── EXTRAIT DU DOCUMENT

Extrait de Gille Deleuze / Claire Parnet : Dialogues (Flammarion,
1977)
Je voudrais dire ce que c’est qu’un style. C’est
la propriété de ceux dont on dit d’habitude
"ils n’ont pas de style... ".
Ce n’est pas une structure signifiante, ni une organisation
réfléchie, ni une inspiration spontanée ni
une orchestration, ni une petite musique. C’est un agencement,
un agencement d’énonciation.
Un style, c’est arriver à bégayer dans sa propre
langue. C’est difficile parce qu’il faut qu’il
y ait nécessité d’un tel bégaiement.
Non pas être bègue dans sa parole, mais être
bègue du langage lui-même. Etre comme un étranger
dans sa propre langue. Faire une ligne de fuite. Les exemples les
plus frappants pour moi: Kafka, Beckett, Gherasim Luca, Godard.

────
── CONTENU DES DONNÉES

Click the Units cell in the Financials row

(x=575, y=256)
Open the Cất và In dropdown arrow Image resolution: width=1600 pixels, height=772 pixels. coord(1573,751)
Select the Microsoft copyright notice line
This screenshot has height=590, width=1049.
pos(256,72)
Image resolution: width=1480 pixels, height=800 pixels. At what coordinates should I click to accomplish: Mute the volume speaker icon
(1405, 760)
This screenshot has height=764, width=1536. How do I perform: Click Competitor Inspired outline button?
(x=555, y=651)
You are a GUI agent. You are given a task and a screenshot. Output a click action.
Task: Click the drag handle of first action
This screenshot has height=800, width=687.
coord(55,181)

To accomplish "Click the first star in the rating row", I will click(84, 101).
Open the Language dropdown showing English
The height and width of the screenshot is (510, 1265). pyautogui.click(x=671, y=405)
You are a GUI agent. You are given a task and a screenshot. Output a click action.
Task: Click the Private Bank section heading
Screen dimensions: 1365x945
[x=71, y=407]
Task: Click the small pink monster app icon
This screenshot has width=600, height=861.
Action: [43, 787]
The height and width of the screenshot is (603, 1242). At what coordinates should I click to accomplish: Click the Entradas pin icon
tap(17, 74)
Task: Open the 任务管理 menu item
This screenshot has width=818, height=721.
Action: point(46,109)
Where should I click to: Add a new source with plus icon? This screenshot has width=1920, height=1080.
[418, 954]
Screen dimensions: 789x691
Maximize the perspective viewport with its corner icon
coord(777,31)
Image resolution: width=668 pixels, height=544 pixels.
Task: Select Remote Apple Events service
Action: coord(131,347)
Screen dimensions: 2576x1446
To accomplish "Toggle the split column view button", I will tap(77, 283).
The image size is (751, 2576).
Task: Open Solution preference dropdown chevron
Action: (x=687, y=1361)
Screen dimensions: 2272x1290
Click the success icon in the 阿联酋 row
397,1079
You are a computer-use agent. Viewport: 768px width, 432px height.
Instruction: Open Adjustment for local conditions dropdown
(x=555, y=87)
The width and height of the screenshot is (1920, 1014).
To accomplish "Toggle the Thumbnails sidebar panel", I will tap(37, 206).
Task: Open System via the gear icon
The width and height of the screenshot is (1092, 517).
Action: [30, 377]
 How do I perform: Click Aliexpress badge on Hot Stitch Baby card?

────

→ **DÉTAILS DE L'EXERCICE**: Recopiez à l'identique le passage de l'extrait sur le style, de « Je voudrais dire » à « d’un tel bégaiement. ».

→ **RÉPONSE ATTENDUE**:
Je voudrais dire ce que c’est qu’un style. C’est
la propriété de ceux dont on dit d’habitude
"ils n’ont pas de style... ".
Ce n’est pas une structure signifiante, ni une organisation
réfléchie, ni une inspiration spontanée ni
une orchestration, ni une petite musique. C’est un agencement,
un agencement d’énonciation.
Un style, c’est arriver à bégayer dans sa propre
langue. C’est difficile parce qu’il faut qu’il
y ait nécessité d’un tel bégaiement.